Lamentablemente, una vez más me vuelvo a enrollar sin abordar de entrada el asunto que titula este artículo, pero lo he creído conveniente para manifestar lo que muchas veces he dicho: los árboles no nos dejan ver el bosque. Vivimos sumergidos en un ambiente bastante artificial que han creado en su beneficio las grandes multinacionales, sin caer en la cuenta -o quizá sí- del daño irreversible que nuestras "comodidades" están provocando en el medio ambiente. Por supuesto que doy la bienvenida al progreso, a todo lo que suponga bienestar para la Humanidad, pero no a cualquier precio. ¿A alguien se le ha ocurrido consultar en una enciclopedia, entrar en internet o hablar con un entendido en la materia para saber lo que significan las emisiones de CO2 para nuestro futuro -más bien no el nuestro sino el de nuestros hijos y nietos? Mejor es que no lo haga pues se aventura a sufrir un infarto o, al menos, una lipotimia.

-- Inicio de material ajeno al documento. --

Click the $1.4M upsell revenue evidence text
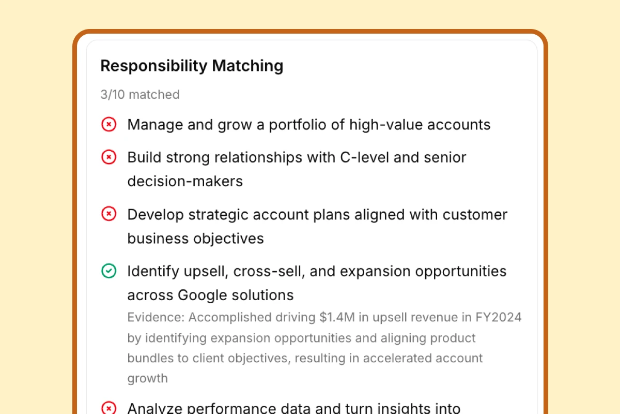click(324, 317)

Las cifras que, por ejemplo, ofrece al respecto Wikipedia son realmente preocupantes. Tras leerlas sale uno convencido de que nos estamos suicidando lentamente, aunque no sé decir si consciente o inconscientemente. El protocolo de Kyoto no ha servido de nada. O mejor dicho sí ha servido para alertarnos de cómo estamos dañando al mundo que vivimos, pero los gobiernos, sin excepción, se han ocupado de minimizar el efecto negativo del CO2 que generamos. Lo triste del caso es que la Agencia Internacional de la Energía asevera que las emisiones de CO2 aumentarán en un 130 % de aquí a 2050; si no fuera porque el conjunto de los océanos absorbe un tercio de las emisiones humanas, no resulta difícil vaticinar que en esas fechas el aire sería irrespirable en muchos núcleos urbanos.

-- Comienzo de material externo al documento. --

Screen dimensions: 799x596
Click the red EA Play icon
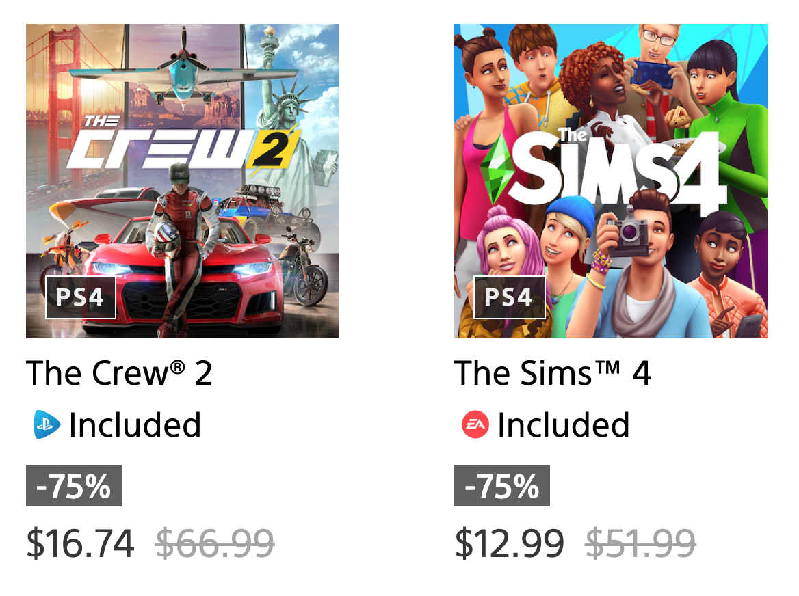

Pero si lo dicho es por sí mismo alarmante, pues no somos capaces de detener ese avance de la contaminación -las energías alternativas son aún poco significativas-, las investigaciones que realizan los científicos han dado lugar al descubrimiento de nuevos productos contaminantes de los que nadie con anterioridad tenía noticias. Sin enumerarlos, pues no es éste el propósito de este comentario, ¿sabían ustedes que los gases anestesiantes quirúrgicos contaminan más que el CO2? Está uno tan acostumbrado a oír, leer y decir que la culpa de todo esto la tienen los aviones, los coches, las fábricas, etc., que da uno por sentado que eso es así. Sin embargo, un estudio reciente publicado en el British Journal of Anaesthesia por el profesor Ole John Nielsen informa de que los gases anestesiantes que utilizan los cirujanos y dentistas en sus intervenciones quirúrgicas, principalmente isoflureno, desflureno y sevoflureno, causan un hasta ahora insospechado impacto medioambiental. Para hacernos una idea basta decir que un kilogramo de cualquiera de estos gases equivale a 1.620 Kg. de CO2, o lo que es lo mismo a la emisión de un millón de automóviles. Afortunadamente todavía queda gente consciente, pues en el mismo informe puede leerse que a partir de enero de 2011 queda prohibido el uso del HFC-134ª, un gas que es 1.300 veces más nocivo que el CO2.

¿Qué puede uno hacer ante estas aterradoras cifras? ¿Dejaremos de acudir a los hospitales para curar nuestros males? Porque, además, iremos en coche, acompañados de una cohorte de familiares que también irán en sus vehículos. En esta tesitura, sin embargo, recuerdo ahora las declaraciones de algunos científicos que, a pesar de todo, proclaman que esto de la contaminación es un cuento. ¿A quiénes creemos?